I often experience this kind of situation: initially my data looks like this:
$ cat data.csv
id name age
0 Mark 20
1 Robert 35
2 John 15
Given that I want to access the age field, I write my awk script like this:
$ awk '{ print $3; /* print age */ }' data.csv
age
20
35
15
Then, eventually, the columns order got changed.
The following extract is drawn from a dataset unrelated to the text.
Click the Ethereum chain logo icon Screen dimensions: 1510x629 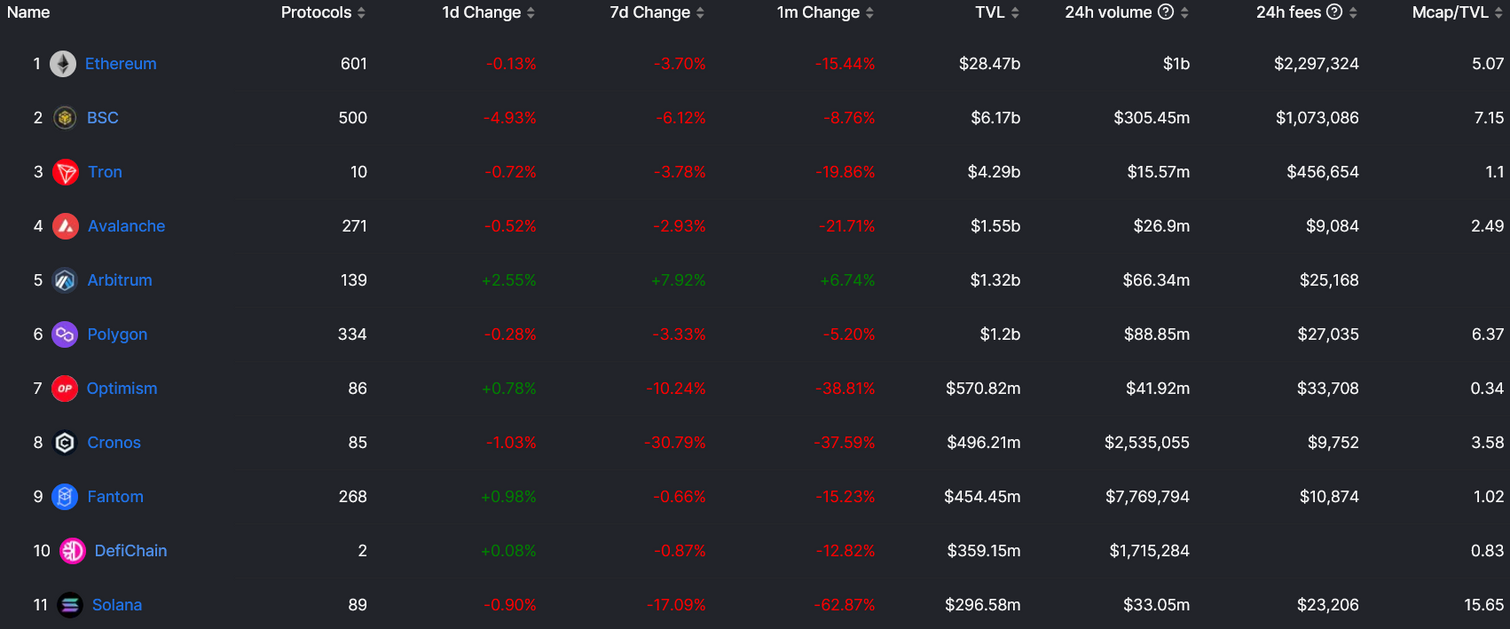[63, 64]
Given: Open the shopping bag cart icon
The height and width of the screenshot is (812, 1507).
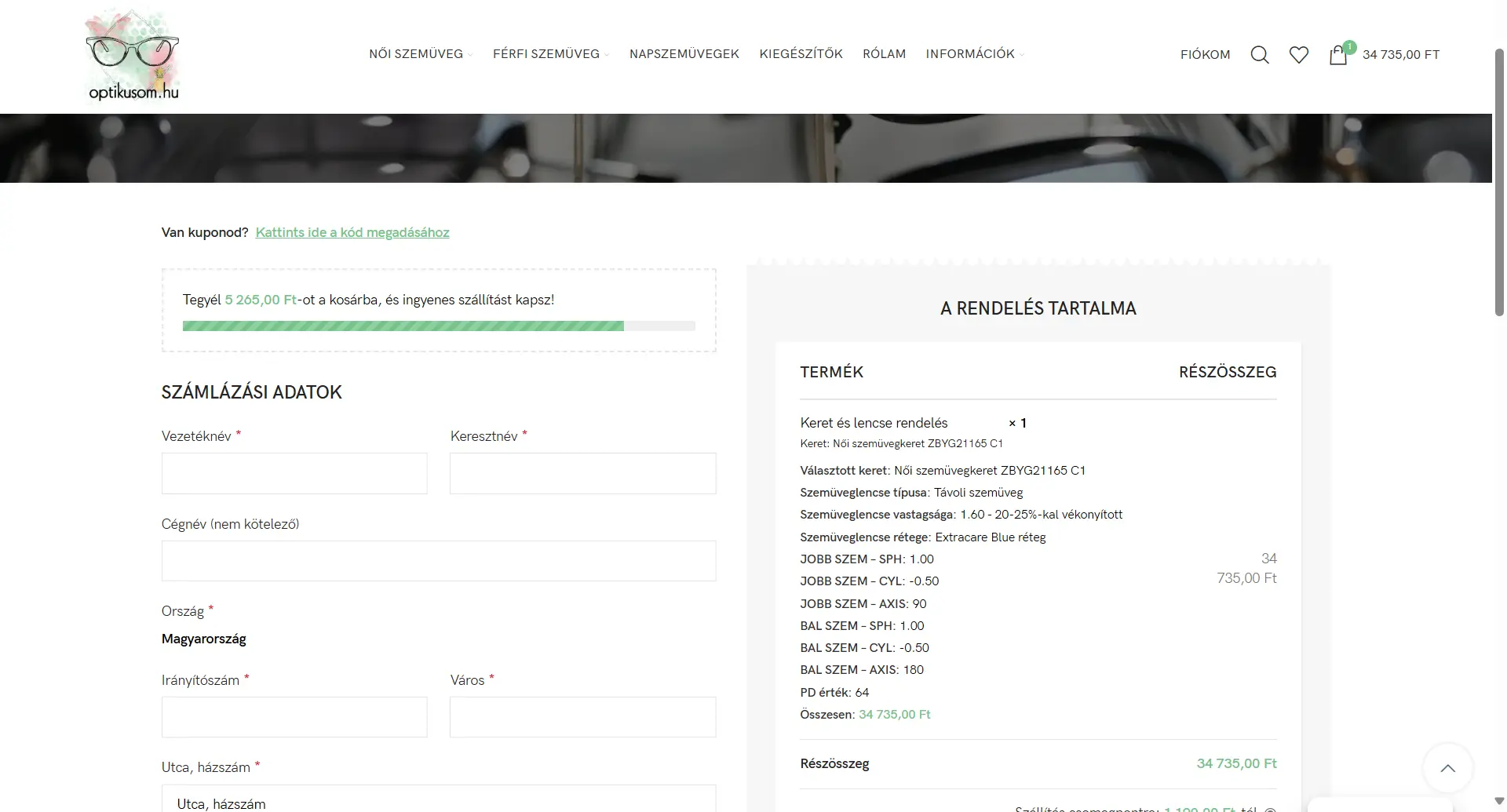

For example, surname is inserted between name and age, so that now age is shifted to the 4th position:
$ cat data.csv
id name surname age
0 Mark Ross 20
1 Robert Green 35
2 John Doe 15
If I run my script again, I obviously get the wrong output:
$ awk '{ print $3; /* print age */ }' data.csv
surname
Ross
Green
Doe
To avoid this issue I use to reference the fields by name using this bit of code:
$ awk 'NR == 1 { split($0, keys) }; { for (i=1; i<=length(keys); i++) { f[keys[i]]=$i }; print f["age"]; /* print age */ }' data.csv
age
20
35
15
This works fine and allows me to reference any fields by name, such as f["id"], f["name"] etc. as desired.
What I don't like here is that the script looks hackish and verbose. I have the feeling that I'm missing out a native function or a more straightforward way to achieve something similar.
Does awk offer a canonical way to reference fields by name, using the first line as a header?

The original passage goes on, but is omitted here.